Странное ночное оживление на площади; бесшумное движение; таинственно скользят белые бурнусы. Ветер моментами отрывает клочки странной музыки и доносит их неведомо откуда. Кто-то подходит ко мне… Это Моктир. Он ждал меня, по его словам, и был уверен, что я выйду. Он смеется. Он хорошо знает Туггурт; он часто ездит сюда и знает, куда меня вести. Я послушно следую за ним.
Мы идем в темноте; входим в мавританское кафе; отсюда и доносилась музыка. Танцуют арабские женщины — если можно назвать танцем это однообразное скользящее движение. Одна из них берет меня за руку; я следую за ней; это любовница Моктира; он гоже идет с нами… Мы втроем входим в узкую и глубокую комнату, где стоит только кровать… Очень низкая кровать, на которую мы садимся. Белый кролик, запертый в комнате, сначала пугается, потом привыкает, подходит и ест из рук Моктира. Нам подают кофе. Потом, в то время как Моктир играет с кроликом, женщина привлекает меня к себе, и я ей не противлюсь, как не противятся сну…
Ах, я мог бы солгать здесь или умолчать, но чем будет для меня этот рассказ, если он перестанет быть правдивым?..
Я один возвращаюсь в гостиницу; Моктир остается в кафе на ночь. Поздно… Дует сухой сирокко; этот ветер весь насыщен песком и зноем, несмотря на ночь. Сделав несколько шагов, я чувствую, что весь в поту; но вдруг я ускоряю шаги, почти бегу. Быть может, она проснулась… быть может, я нужен ей?.. Нет, ее окно не освещено. Я ловлю короткий промежуток между двумя порывами ветра, чтобы открыть дверь; тихонько вхожу в темноту. Что это за шум?.. Я не узнаю ее кашля… Она ли это?.. Я зажигаю свет.
Марселина полусидит на кровати; одной из своих худых рук она цепляется за перекладину кровати, чтобы удержаться; ее простыни, руки, рубашка залиты потоками крови; все ее лицо испачкано кровью; ее глаза безобразно расширены; предсмертный крик испугал бы меня меньше, чем ее молчание. Я ищу на ее потном лице маленькое местечко, где бы мог запечатлеть полный ужаса поцелуй; на губах у меня остается вкус ее пота. Я обмываю и освежаю ее лоб, щеки… Около кровати я чувствую что-то твердое под ногой; я наклоняюсь и поднимаю четки, которые она уронила; я кладу их ей в открытую руку, но ее рука тотчас же падает и снова роняет четки. Я не знаю, что делать; мне хочется позвать на помощь… Ее рука отчаянно цепляется за меня, удерживает; ах, неужели она думает, что я хочу ее покинуть? Она говорит мне:
— О, ты ведь можешь еще подождать немного.

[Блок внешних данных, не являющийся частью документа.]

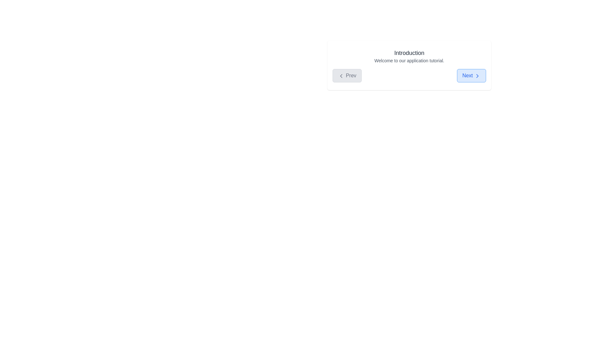 Image resolution: width=614 pixels, height=345 pixels. Describe the element at coordinates (409, 52) in the screenshot. I see `the prominent heading labeled 'Introduction' which is styled in bold and larger text, located centrally above the text 'Welcome to our application tutorial.'` at that location.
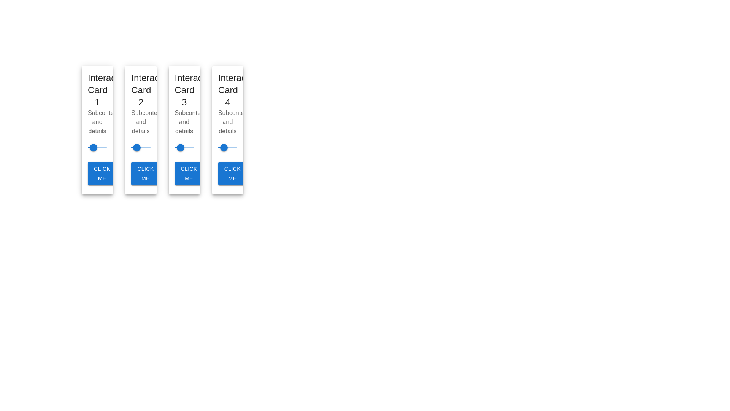 This screenshot has width=730, height=411. Describe the element at coordinates (146, 148) in the screenshot. I see `the slider` at that location.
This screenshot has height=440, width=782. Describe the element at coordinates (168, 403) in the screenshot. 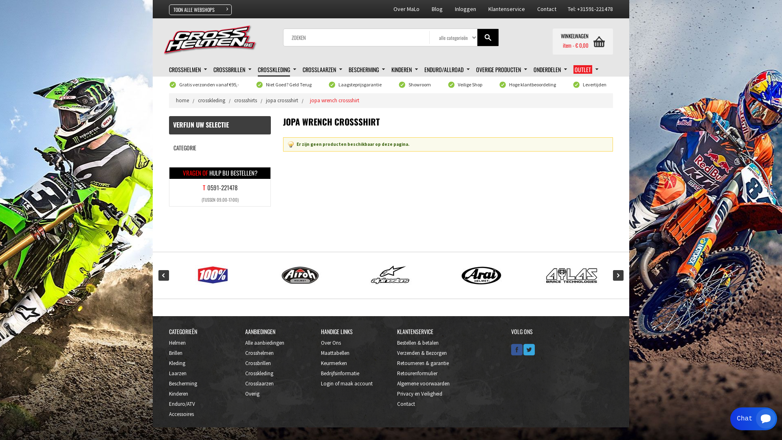

I see `'Enduro/ATV'` at that location.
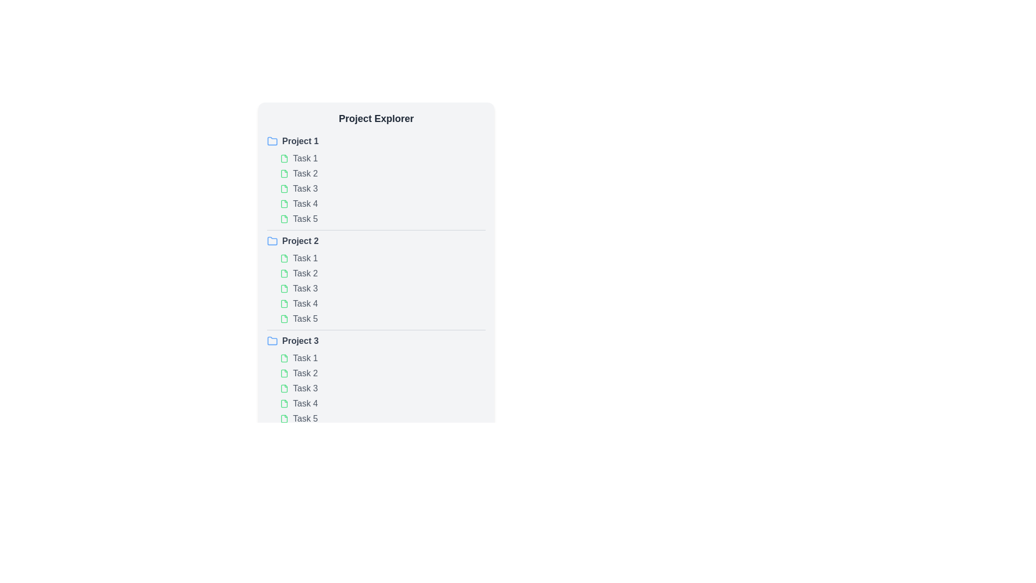 This screenshot has height=583, width=1036. Describe the element at coordinates (284, 358) in the screenshot. I see `the file icon that symbolizes 'Task 1' in the third project section, located before the text label` at that location.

Она видит, что я хочу ответить.
— Ничего не говори, — добавляет она, — все хорошо.
Я снова поднимаю четки; кладу их ей в руку, но она снова их роняет, нет, не роняет, бросает их. Я становлюсь на колени перед ней, прижимаю ее руку к себе.
Она опускается наполовину на матрас, наполовину на мое плечо и будто спит, — но глаза ее широко открыты.
Через час она вскакивает; освобождает свою руку из моих рук, хватается за рубашку и рвет кружево. Она задыхается.